### Challenge
In the PHP database post, which file and line number does the warning message report?

I am doing a project in PHP with MySQL as the database.
This is my code snippet.

$query = "SELECT * FROM FEED_DETAILS";  
$result = mysql_db_query (DB_NAME, $query, $conn);
while($row = **mysql_fetch_assoc($result)**)  
{  
// Things i need to execute....  
}

The DB_NAME is defined by me earlier.
This used to work for me before. But this time it is giving the following error

<b>Warning</b>:  mysql_fetch_assoc() expects parameter 1 to be resource, boolean given in <b>C:\xampp\htdocs\My_Rss\classes\RSS.class.php</b> on line <b>28</b><br />

The only parameter i am using is $result. I have checked php.net website for the docs related to database query in php. i have even tried the basic mysql_query and mysql_fetch_array.
Same error is generated in all the previous programs i made when i was learning php last year. They all used to work before. This time they have stopped working.

### Material
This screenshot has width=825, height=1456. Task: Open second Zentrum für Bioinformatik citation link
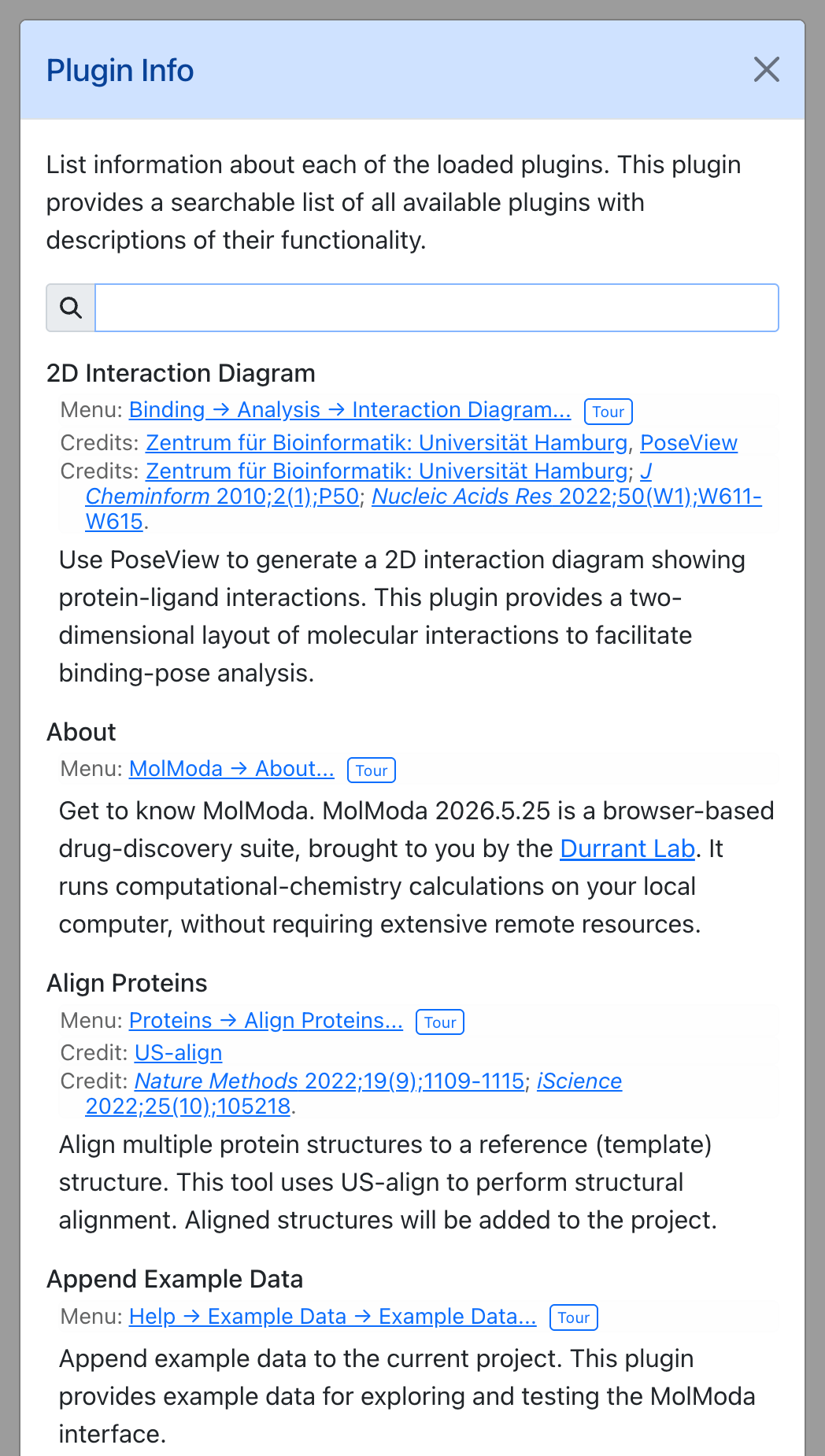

### Task result
C:\xampp\htdocs\My_Rss\classes\RSS.class.php, line 28